= INPUT DATA =
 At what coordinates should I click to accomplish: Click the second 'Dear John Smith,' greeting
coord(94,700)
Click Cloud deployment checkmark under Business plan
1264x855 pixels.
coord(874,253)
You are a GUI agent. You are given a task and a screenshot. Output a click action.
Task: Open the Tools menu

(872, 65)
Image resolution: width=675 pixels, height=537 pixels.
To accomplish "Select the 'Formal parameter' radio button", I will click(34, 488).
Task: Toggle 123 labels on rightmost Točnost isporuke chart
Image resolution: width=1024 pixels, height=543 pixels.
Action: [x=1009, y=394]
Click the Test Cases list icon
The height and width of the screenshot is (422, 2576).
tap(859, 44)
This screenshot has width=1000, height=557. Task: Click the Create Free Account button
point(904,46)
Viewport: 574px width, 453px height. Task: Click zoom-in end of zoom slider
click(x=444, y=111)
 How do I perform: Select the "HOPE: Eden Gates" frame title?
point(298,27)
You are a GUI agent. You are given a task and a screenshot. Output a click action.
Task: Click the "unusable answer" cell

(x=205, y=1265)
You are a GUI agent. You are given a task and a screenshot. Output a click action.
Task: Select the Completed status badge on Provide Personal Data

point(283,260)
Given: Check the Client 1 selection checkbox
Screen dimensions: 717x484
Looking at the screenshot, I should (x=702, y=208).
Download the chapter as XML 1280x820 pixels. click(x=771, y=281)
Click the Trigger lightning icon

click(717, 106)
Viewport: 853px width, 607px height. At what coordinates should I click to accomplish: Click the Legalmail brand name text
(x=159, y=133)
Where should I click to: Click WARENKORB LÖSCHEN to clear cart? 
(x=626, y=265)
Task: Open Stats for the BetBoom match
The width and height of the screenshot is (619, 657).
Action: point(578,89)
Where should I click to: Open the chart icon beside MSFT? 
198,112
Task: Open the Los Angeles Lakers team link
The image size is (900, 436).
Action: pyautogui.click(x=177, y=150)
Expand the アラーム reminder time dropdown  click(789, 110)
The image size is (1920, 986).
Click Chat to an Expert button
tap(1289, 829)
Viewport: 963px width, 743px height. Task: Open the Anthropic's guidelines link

= ASSIGNMENT =
What you return should be the lines from the start of the data through the line with "Task: Open Stats for the BetBoom match", quoted exactly and nothing more.

= WRITTEN ANSWER =
 At what coordinates should I click to accomplish: Click the second 'Dear John Smith,' greeting
coord(94,700)
Click Cloud deployment checkmark under Business plan
1264x855 pixels.
coord(874,253)
You are a GUI agent. You are given a task and a screenshot. Output a click action.
Task: Open the Tools menu

(872, 65)
Image resolution: width=675 pixels, height=537 pixels.
To accomplish "Select the 'Formal parameter' radio button", I will click(34, 488).
Task: Toggle 123 labels on rightmost Točnost isporuke chart
Image resolution: width=1024 pixels, height=543 pixels.
Action: [x=1009, y=394]
Click the Test Cases list icon
The height and width of the screenshot is (422, 2576).
tap(859, 44)
This screenshot has width=1000, height=557. Task: Click the Create Free Account button
point(904,46)
Viewport: 574px width, 453px height. Task: Click zoom-in end of zoom slider
click(x=444, y=111)
 How do I perform: Select the "HOPE: Eden Gates" frame title?
point(298,27)
You are a GUI agent. You are given a task and a screenshot. Output a click action.
Task: Click the "unusable answer" cell

(x=205, y=1265)
You are a GUI agent. You are given a task and a screenshot. Output a click action.
Task: Select the Completed status badge on Provide Personal Data

point(283,260)
Given: Check the Client 1 selection checkbox
Screen dimensions: 717x484
Looking at the screenshot, I should (x=702, y=208).
Download the chapter as XML 1280x820 pixels. click(x=771, y=281)
Click the Trigger lightning icon

click(717, 106)
Viewport: 853px width, 607px height. At what coordinates should I click to accomplish: Click the Legalmail brand name text
(x=159, y=133)
Where should I click to: Click WARENKORB LÖSCHEN to clear cart? 
(x=626, y=265)
Task: Open Stats for the BetBoom match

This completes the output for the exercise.